A jury returned a defense verdict. The trial court awarded the defendants attorney’s fees under what it found to be an applicable contract fee provision. Plaintiffs appealed. While the appeal was pending, NAI filed for bankruptcy — but neither party notified the appellate court for more than four months, despite local rules requiring prompt notice. Plaintiffs then argued, two days before oral argument, that the automatic bankruptcy stay barred the appeal.
The Court’s Holding
The Court of Appeal first addressed the bankruptcy-stay argument. The automatic stay under 11 U.S.C. section 362(a) protects debtors from actions against them and from claims against estate property; it does not stay actions brought by the debtor. Because NAI was a plaintiff in the appeal (and Navellier himself had not filed for bankruptcy), the stay did not apply. The court declined to sanction the parties for the late notice but admonished them and reminded counsel of the local-rule notice requirement.
On the merits, the court rejected plaintiffs’ challenge to the trial court’s refusal to give certain proposed jury instructions on contract formation. Plaintiffs’ opening brief did not adequately develop the argument with reasoned analysis or citations, and even on the merits the court found no prejudicial error.

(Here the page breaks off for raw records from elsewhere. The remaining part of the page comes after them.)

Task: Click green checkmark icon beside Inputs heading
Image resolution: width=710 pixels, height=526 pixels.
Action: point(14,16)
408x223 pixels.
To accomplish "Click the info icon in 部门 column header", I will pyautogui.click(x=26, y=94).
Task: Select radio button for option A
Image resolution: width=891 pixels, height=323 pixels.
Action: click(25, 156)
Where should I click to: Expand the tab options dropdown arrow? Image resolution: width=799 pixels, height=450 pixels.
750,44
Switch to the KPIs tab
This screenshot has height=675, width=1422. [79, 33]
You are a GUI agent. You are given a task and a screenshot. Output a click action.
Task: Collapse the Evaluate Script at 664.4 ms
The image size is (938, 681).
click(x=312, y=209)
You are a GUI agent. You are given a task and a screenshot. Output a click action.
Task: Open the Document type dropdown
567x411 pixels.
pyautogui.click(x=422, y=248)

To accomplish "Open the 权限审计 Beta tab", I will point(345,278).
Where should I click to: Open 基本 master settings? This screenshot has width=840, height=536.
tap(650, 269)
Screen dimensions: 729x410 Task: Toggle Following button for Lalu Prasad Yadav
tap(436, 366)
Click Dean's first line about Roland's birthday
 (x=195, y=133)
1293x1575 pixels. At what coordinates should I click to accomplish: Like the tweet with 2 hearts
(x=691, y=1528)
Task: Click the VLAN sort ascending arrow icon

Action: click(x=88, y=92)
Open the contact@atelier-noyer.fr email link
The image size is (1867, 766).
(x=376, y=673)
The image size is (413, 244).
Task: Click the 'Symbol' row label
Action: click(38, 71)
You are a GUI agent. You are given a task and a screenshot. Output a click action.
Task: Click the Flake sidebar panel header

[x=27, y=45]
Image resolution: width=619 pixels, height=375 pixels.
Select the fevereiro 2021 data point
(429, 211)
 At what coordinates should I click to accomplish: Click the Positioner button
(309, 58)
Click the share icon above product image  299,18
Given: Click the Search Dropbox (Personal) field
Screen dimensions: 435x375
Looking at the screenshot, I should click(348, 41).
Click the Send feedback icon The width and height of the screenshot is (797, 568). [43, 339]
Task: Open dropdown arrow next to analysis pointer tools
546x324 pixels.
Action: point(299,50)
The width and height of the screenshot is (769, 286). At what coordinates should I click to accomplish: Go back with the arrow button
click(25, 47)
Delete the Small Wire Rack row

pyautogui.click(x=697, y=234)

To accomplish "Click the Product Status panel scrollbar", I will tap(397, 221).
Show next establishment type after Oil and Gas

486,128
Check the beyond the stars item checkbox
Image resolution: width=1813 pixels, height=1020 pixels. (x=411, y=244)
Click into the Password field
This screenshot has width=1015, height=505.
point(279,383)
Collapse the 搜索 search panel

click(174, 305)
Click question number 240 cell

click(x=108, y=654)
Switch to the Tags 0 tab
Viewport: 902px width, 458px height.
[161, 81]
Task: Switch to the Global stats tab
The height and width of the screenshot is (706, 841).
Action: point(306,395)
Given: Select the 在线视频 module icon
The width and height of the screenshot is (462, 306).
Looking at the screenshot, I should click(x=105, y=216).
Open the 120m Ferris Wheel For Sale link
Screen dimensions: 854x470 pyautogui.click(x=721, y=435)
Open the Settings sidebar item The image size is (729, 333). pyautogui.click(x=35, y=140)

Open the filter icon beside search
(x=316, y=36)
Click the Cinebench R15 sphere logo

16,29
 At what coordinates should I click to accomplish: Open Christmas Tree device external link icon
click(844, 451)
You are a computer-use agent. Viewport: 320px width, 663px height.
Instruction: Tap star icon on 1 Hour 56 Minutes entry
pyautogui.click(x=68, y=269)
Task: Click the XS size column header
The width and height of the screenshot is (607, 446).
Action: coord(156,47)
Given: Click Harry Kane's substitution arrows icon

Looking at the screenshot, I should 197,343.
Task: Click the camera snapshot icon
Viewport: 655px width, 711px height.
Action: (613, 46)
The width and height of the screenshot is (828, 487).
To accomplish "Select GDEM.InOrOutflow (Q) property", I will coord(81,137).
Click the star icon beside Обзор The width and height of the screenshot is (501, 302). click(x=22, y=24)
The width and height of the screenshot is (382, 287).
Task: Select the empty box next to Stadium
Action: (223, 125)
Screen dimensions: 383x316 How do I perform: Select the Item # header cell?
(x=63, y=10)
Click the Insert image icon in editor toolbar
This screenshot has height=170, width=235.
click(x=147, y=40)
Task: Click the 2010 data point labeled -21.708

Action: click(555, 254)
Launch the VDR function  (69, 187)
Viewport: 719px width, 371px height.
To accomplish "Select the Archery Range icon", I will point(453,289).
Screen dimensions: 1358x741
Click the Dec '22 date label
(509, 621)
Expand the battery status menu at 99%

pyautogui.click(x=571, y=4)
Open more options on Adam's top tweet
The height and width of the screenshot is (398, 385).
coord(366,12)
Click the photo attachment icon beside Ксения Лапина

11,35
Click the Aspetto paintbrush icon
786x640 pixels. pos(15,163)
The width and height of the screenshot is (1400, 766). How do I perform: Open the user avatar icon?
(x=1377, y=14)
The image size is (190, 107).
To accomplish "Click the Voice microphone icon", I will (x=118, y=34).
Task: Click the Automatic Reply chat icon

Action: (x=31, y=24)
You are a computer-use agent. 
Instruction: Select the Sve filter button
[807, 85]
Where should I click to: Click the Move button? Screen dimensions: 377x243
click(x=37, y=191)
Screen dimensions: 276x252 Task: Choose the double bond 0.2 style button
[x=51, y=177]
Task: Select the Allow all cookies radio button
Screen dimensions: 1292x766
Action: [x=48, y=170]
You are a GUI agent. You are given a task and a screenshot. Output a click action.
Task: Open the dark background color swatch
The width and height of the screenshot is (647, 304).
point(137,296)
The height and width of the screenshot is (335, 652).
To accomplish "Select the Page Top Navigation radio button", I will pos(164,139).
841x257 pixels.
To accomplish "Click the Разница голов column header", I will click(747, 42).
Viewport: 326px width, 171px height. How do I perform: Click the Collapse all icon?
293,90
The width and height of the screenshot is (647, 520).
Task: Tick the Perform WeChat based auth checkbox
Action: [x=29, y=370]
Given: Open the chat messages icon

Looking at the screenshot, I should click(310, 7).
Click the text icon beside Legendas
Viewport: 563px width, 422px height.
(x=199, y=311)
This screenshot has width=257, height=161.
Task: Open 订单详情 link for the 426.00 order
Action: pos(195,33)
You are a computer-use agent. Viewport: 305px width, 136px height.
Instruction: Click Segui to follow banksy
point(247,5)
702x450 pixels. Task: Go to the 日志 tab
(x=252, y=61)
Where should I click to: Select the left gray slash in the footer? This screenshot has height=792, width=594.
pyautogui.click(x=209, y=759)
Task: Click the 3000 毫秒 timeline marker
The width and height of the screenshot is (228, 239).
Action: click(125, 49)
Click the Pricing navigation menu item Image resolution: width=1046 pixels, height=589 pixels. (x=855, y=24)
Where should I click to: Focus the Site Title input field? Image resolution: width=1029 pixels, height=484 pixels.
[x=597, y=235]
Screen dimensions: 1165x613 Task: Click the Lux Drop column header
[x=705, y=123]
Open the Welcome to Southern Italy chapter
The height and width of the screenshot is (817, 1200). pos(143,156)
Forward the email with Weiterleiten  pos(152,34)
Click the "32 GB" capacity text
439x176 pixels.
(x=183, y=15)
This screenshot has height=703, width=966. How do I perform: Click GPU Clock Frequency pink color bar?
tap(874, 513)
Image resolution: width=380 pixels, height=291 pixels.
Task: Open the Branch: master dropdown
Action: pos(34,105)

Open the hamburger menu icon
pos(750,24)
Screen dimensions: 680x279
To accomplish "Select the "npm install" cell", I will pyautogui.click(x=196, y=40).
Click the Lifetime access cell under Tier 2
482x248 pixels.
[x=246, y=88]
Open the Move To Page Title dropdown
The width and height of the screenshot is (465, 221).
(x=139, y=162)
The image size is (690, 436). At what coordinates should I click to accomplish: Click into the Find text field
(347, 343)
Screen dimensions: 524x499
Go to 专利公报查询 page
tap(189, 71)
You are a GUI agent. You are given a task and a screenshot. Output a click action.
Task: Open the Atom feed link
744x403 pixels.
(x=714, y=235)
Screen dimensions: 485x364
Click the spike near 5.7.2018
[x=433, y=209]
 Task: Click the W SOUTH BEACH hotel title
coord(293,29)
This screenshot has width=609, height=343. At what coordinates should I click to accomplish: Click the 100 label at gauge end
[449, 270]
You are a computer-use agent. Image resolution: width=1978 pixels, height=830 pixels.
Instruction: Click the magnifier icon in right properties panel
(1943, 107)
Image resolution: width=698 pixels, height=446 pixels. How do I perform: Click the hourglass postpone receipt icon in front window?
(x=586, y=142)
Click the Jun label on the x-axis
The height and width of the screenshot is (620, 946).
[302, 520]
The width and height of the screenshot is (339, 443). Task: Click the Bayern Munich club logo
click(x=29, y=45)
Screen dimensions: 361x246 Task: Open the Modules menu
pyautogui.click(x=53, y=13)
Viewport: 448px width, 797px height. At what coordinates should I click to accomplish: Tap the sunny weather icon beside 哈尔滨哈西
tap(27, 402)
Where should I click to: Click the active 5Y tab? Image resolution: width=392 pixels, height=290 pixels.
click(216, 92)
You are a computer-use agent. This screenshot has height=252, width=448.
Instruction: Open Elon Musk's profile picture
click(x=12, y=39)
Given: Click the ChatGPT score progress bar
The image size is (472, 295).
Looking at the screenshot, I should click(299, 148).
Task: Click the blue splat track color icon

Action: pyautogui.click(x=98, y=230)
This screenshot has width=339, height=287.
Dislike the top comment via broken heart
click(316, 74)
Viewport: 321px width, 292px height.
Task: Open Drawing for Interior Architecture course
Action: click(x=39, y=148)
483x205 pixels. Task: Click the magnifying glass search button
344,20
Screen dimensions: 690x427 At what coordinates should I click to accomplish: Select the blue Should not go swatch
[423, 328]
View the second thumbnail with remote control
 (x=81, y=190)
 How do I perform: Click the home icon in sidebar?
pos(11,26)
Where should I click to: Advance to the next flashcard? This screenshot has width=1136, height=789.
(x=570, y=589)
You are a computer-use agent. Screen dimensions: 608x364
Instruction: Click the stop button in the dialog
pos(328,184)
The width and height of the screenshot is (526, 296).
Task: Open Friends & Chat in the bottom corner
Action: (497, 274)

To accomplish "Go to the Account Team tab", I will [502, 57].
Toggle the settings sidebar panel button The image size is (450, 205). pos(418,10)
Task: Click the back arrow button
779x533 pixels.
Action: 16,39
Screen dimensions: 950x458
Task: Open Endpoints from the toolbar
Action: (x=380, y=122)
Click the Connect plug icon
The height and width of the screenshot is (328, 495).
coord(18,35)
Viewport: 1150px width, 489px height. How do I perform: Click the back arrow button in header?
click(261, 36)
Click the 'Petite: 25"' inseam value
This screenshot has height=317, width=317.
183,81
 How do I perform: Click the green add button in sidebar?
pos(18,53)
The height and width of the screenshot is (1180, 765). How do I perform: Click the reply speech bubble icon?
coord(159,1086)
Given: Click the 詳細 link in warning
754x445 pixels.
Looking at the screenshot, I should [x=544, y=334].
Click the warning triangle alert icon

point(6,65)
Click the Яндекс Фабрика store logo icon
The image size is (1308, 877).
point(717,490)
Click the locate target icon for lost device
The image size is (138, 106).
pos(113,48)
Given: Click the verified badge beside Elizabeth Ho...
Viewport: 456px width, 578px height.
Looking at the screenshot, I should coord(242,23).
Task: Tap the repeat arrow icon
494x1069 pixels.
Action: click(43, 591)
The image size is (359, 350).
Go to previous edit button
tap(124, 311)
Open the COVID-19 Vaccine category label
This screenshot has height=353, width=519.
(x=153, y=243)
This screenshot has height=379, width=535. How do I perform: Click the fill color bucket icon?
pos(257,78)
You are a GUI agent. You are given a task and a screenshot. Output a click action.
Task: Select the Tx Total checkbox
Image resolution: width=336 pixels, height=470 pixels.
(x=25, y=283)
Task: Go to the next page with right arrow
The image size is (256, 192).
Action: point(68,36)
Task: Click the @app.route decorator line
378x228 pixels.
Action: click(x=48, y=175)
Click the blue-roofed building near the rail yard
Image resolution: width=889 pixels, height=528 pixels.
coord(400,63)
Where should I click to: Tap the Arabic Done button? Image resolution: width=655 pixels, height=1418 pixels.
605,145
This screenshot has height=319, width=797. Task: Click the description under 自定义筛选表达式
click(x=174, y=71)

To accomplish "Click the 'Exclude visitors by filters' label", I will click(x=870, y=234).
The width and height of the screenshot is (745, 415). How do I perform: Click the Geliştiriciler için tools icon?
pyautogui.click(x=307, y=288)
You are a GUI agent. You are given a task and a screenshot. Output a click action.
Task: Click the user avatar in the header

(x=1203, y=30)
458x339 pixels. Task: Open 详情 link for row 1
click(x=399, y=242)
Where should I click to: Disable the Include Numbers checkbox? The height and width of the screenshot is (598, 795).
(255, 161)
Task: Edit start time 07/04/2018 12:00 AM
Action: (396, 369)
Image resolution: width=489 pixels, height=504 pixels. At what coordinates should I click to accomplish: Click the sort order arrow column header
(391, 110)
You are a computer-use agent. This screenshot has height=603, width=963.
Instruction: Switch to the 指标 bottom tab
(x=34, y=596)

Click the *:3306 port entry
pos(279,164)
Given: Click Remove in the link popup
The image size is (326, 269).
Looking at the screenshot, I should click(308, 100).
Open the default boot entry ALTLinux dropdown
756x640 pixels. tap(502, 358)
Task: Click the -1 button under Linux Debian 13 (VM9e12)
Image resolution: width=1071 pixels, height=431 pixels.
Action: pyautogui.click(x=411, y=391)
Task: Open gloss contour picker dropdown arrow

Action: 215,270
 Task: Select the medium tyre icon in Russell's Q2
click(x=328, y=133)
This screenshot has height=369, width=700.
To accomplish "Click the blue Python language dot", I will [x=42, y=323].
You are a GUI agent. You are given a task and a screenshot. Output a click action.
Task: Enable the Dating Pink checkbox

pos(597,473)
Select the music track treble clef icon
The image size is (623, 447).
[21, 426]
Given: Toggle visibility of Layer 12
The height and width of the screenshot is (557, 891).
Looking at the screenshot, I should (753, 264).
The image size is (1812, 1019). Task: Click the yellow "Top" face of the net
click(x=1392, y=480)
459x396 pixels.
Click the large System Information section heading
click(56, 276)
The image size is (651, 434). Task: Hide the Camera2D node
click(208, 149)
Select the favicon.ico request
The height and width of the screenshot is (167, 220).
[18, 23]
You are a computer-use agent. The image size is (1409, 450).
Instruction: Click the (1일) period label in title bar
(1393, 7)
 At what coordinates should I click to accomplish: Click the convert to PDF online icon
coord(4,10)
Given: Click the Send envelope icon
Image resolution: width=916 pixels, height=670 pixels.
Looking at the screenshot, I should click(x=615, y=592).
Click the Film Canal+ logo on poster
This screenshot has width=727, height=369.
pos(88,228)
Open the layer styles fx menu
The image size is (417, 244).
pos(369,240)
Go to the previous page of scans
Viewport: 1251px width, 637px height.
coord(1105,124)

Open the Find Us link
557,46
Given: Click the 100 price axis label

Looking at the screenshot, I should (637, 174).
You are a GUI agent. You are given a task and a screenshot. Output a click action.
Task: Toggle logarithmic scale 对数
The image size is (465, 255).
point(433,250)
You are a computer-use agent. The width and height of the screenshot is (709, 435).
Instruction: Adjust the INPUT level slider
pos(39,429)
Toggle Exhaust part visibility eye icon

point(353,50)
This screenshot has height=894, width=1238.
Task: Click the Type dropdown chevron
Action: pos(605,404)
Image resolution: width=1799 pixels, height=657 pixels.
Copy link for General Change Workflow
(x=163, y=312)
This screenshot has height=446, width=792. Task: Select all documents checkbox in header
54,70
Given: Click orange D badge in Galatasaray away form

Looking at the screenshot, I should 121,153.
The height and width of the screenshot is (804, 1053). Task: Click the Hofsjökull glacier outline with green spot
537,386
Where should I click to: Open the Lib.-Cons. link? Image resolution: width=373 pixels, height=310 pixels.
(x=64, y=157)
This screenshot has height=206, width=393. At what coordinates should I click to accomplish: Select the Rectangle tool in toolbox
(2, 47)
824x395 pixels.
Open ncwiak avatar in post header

The court also affirmed the attorney-fee award. The contract on which the suit was based contained a fee provision, and the trial court reasonably calculated the award based on the work performed and the rates charged. Both the existence of the fee right and the reasonableness of the amount were within the trial court’s discretion.
Key Takeaways
- The 11 U.S.C. section 362(a) automatic stay does not bar appellate proceedings that the debtor itself brought as a plaintiff.
- The stay protects debtors and estate property; it does not freeze affirmative claims being prosecuted by the debtor.
- Late-disclosed bankruptcy filings are a serious procedural problem; counsel should comply with local-rule notice requirements promptly.
- Appellate briefing must develop arguments with reasoned analysis and citations; perfunctory challenges to jury instructions will fail.
- Contract attorney-fee provisions support fee awards measured by the lodestar method, with substantial deference to trial-court discretion.
Why It Matters
For California civil litigators, this decision is a useful refresher on two practical points. First, the automatic bankruptcy stay is not a universal pause button on litigation involving a debtor; appeals brought by the debtor proceed without stay. Second, parties — and particularly counsel — must promptly disclose bankruptcy filings to the appellate court, even if they think the stay does not apply. Failing to do so risks wasted appellate resources and judicial frustration.
The opinion also reinforces basic appellate-practice fundamentals. Conclusory or under-developed challenges to jury instructions will not produce reversal, and contract fee awards will be affirmed when the trial court’s analysis is reasonable. Plaintiffs’ counsel pursuing breach-of-contract and fraud claims tied to oral assumption agreements should anticipate substantial fee exposure if they lose.